I returned to Elkhart after my freshman year, broke, flunking out, and with this crazy idea that going to IU at South Bend would somehow boost my GPA and save me tons of money.  A year later, I found neither of these to be the case, and I spent huge amounts of energy trying to escape Elkhart like a large spacecraft tries to escape the orbital pull of the Earth.  But in the summer of 1990, I went back to living in my parents’ basement, and driving a 1976 Camaro with a V-8 that pulled down a gallon of gas every 7 or 8 miles wasn’t going to hack it for a 50-mile-a-day commute, because gas was some outrageous price like 88 cents a gallon.

I ended up buying this 1984 Turismo for $1200, and at the time, it seemed like a nice car.  I mean, it wasn’t painted in primer, it had an exhaust, it ran, and there weren’t holes in the floor.  The car was only six years old, and the bright burgundy interior almost looked futuristic, if any Chrysler product from the mid-80s could look futuristic.  It was also a stick-shift, a five-speed, and pretty much the worst car in the world would be at least 50% better if it had a manual transmission.

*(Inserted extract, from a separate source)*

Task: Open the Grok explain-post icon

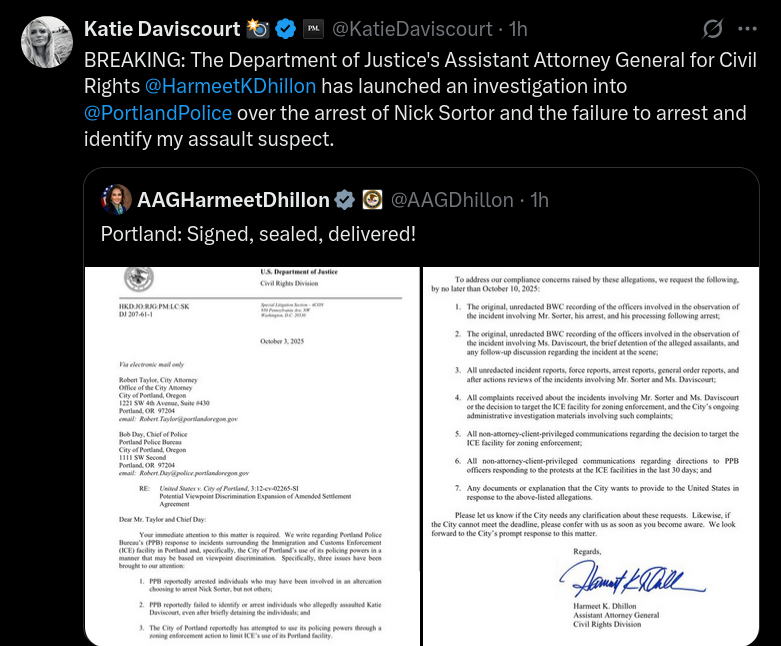Action: (714, 29)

I remember Tom Sample being blown away by the grey hatchback the first time I came over to pick him up.  He was astounded by how nice it looked, and how he now had a passenger window he could roll down to yell at pedestrians.  (You can’t un-duct-tape a sheet of plastic while driving.)  Right before school started, we took a shakedown cruise to Chicago, driving the back roads instead of the toll road to save $2.20, listening to Helloween on the Krako tape deck (which was subsequently stolen the next day.  Elkhart - great place to raise a family!)  We both missed the old Camaro, which I’d sold for $200, because we spent many days and nights wandering aimlessly around northern Indiana, memorizing old Metallica and Black Flag and doing everything and nothing while searching to find some — something that we never found, but it was one of those “journey is the destination” sorts of things that, 25 years later, we still wish we could relive.

I pretty much lived in that car all fall.  I mean, I didn’t sleep in it like 20% of the foreclosed nation currently is doing, but I’d drive to campus and back every day, which ate about two hours of my days and nights.  I’d leave early in the morning to get to my 9

Calculus M215 class, stay all day, and usually work at night in the computer lab, driving home in the darkness.  I’d eat two, sometimes three meals a day in the car, from the morning’s bagels, to a lunch packed in one of those stupid insulated lunch bags, to a late-night stop at McDonald’s or Subway on Lincolnway East.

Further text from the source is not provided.